*Dataset entries*.
────────────────────
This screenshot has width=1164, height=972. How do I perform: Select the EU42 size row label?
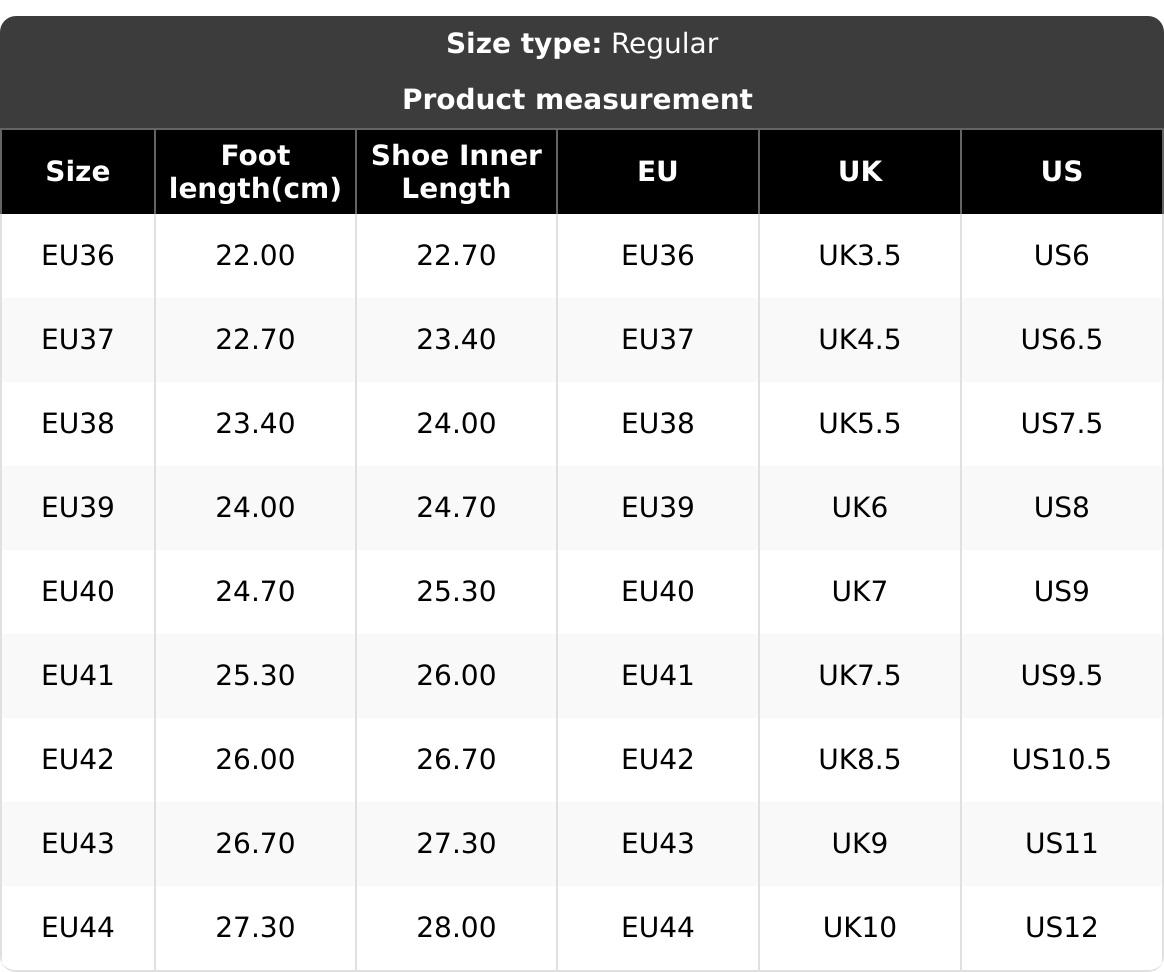[x=78, y=760]
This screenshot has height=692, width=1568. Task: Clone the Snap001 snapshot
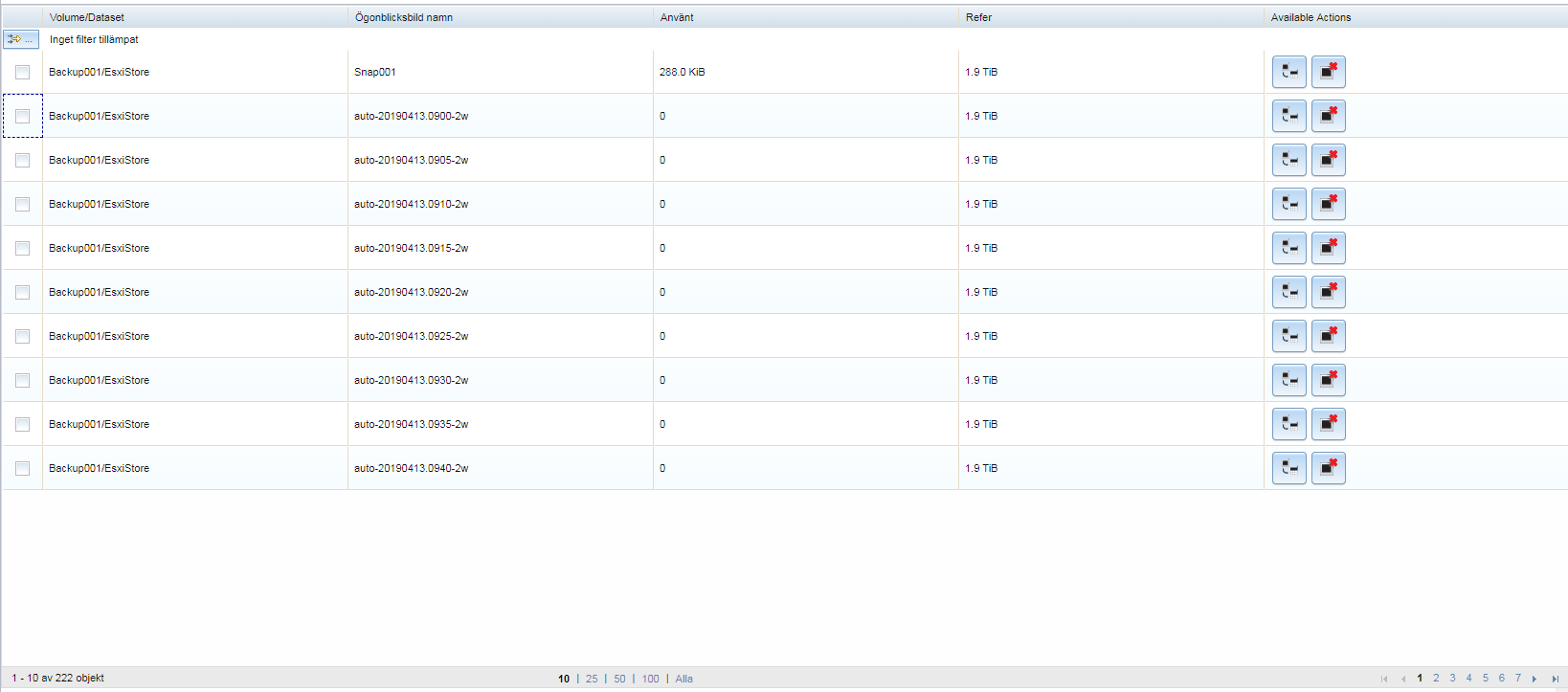click(x=1288, y=72)
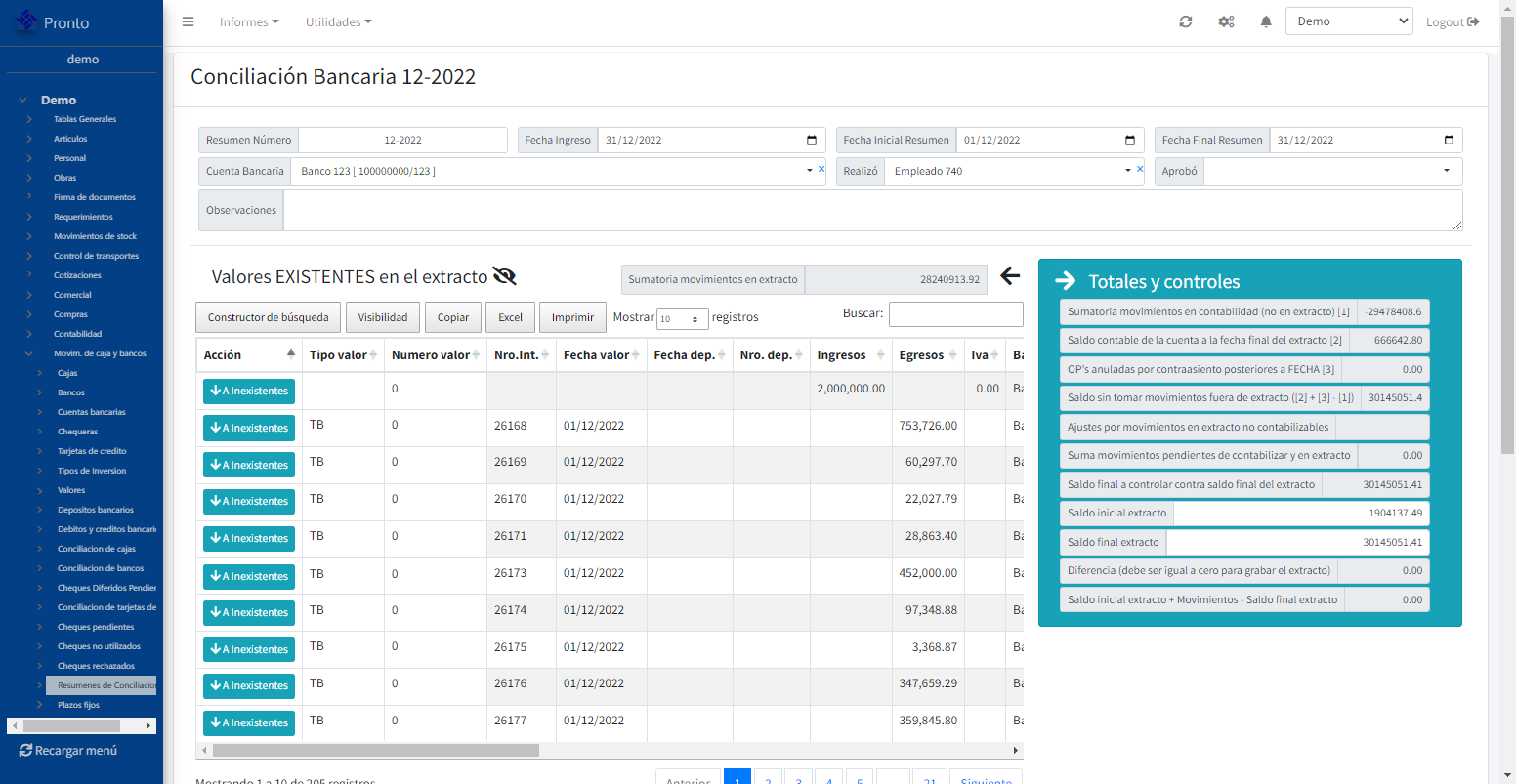Viewport: 1516px width, 784px height.
Task: Open settings gears icon in navbar
Action: (x=1226, y=22)
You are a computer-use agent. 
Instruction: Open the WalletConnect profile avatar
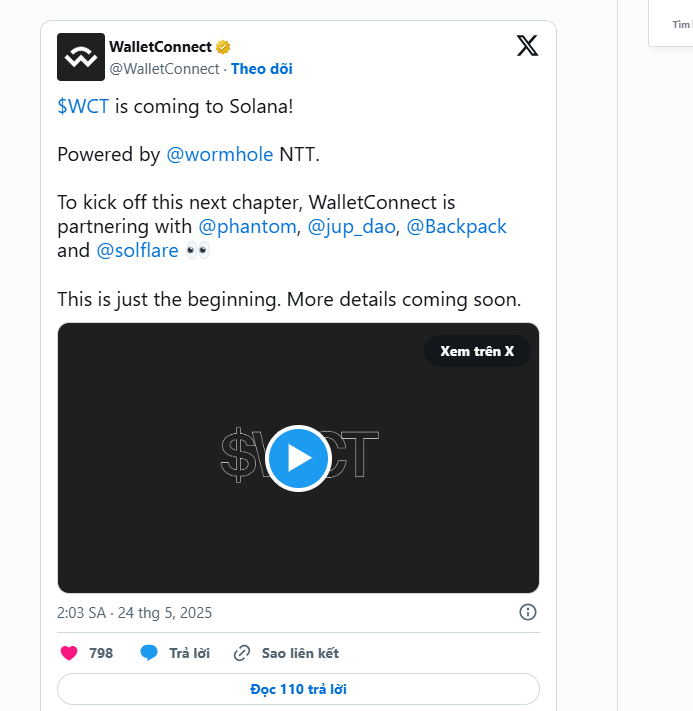pyautogui.click(x=81, y=57)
────────────────────
*YOUR GOAL*. From the line containing "You are a computer-use agent." to the last line of the records, inclusive, output the lines exactly as written and nothing else; leave out the pictures.

*WRITTEN RESPONSE*.
You are a computer-use agent. 
Instruction: Open the WalletConnect profile avatar
pyautogui.click(x=81, y=57)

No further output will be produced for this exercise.